### WORK INSTRUCTION
In the listing below, how many lines contain the word "computer"? Please respond with the number only.

### DATASET EXTRACT
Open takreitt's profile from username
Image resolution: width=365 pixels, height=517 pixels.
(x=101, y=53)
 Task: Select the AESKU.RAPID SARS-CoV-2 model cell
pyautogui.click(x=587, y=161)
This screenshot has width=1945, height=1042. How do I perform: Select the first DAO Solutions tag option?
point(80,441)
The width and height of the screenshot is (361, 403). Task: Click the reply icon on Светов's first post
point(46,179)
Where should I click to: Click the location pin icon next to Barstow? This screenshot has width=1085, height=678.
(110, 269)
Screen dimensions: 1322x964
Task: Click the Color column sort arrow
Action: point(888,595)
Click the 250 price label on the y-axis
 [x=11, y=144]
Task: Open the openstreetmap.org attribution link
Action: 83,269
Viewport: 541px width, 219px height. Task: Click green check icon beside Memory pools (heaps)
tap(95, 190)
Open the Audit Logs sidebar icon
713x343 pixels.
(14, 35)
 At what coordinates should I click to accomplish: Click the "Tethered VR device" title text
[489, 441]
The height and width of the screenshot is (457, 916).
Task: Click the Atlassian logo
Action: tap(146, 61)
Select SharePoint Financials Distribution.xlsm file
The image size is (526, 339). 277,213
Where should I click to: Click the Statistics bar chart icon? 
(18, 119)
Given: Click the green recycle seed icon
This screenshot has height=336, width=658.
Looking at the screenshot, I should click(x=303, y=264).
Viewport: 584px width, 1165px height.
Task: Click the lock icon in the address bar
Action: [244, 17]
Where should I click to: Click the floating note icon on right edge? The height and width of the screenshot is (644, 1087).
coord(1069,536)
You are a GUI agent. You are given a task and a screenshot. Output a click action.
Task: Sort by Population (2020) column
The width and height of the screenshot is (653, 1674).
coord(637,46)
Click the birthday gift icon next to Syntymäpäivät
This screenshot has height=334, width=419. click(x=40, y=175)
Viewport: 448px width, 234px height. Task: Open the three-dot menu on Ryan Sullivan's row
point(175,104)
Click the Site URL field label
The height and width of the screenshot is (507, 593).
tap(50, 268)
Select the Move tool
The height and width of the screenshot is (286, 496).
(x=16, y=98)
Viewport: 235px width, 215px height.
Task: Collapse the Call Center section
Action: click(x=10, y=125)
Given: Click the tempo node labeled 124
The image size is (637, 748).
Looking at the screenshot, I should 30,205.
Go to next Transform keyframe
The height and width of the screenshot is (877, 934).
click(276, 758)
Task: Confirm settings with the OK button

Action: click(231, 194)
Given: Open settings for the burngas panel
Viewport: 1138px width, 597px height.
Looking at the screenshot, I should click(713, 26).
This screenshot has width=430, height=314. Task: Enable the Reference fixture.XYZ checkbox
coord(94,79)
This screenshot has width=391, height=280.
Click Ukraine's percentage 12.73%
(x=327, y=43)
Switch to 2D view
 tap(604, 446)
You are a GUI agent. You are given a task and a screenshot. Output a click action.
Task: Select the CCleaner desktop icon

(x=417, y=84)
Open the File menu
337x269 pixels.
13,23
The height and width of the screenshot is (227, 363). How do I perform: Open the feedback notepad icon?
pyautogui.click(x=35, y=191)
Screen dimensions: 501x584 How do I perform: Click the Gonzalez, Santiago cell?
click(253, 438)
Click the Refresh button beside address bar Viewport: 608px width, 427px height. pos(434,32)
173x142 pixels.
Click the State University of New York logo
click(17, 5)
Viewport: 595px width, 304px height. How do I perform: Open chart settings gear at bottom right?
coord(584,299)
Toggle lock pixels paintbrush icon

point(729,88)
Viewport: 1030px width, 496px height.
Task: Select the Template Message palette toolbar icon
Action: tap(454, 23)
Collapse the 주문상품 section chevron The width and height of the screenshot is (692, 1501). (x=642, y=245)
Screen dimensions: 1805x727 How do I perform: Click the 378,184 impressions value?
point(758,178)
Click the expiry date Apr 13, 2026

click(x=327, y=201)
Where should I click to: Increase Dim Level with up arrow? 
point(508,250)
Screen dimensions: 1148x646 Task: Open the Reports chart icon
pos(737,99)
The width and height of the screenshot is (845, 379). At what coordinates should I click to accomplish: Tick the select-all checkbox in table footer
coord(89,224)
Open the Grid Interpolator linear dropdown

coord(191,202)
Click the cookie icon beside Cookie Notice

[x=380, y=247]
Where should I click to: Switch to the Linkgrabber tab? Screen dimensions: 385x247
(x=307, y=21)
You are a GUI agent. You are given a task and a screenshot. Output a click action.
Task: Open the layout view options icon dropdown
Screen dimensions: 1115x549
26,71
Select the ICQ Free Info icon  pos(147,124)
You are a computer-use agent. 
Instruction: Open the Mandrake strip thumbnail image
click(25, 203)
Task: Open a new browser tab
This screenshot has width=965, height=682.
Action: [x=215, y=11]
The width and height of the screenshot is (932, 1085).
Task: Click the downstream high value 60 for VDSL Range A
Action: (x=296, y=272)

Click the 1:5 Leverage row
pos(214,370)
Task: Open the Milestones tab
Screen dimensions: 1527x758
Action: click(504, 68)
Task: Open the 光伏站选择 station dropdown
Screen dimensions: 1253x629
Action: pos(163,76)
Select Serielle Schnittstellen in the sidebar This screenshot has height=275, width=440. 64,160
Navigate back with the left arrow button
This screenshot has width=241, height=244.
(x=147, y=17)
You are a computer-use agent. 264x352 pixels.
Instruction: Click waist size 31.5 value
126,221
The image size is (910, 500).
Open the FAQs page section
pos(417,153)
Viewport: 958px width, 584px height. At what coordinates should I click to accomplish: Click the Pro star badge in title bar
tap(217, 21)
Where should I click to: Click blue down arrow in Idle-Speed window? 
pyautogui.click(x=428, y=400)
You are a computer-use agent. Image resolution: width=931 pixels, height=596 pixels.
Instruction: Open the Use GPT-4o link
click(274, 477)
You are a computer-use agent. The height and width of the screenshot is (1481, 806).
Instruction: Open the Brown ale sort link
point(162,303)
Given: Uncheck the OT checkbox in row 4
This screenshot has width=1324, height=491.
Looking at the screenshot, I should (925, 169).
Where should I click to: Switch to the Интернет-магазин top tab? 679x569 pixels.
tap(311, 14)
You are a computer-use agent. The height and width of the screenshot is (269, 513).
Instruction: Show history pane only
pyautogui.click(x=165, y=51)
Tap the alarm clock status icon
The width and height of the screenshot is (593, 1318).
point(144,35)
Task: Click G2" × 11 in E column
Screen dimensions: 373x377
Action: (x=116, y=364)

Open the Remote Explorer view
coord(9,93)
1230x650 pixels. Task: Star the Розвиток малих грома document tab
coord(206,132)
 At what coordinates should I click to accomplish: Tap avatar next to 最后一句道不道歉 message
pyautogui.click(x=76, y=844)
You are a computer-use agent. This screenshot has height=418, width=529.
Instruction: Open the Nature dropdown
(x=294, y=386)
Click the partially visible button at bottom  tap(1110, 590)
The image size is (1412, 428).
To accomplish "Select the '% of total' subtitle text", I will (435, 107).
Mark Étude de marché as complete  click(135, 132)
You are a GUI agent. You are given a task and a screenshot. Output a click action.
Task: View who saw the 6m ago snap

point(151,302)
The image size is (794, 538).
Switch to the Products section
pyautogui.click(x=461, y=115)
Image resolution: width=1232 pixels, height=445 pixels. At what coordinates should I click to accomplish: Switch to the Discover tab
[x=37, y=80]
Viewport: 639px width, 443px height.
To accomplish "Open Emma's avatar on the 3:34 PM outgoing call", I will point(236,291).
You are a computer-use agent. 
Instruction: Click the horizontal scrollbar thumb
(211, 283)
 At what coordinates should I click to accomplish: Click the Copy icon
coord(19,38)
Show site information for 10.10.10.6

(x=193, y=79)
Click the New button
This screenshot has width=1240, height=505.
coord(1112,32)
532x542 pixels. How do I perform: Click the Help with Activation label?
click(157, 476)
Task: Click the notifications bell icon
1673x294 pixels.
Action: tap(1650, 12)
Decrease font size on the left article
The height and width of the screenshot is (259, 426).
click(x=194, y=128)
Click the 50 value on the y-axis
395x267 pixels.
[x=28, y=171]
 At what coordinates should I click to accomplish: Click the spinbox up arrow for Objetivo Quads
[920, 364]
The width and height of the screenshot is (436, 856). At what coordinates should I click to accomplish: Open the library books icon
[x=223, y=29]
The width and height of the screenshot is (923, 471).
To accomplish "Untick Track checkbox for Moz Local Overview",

### EXERCISE ANSWER
7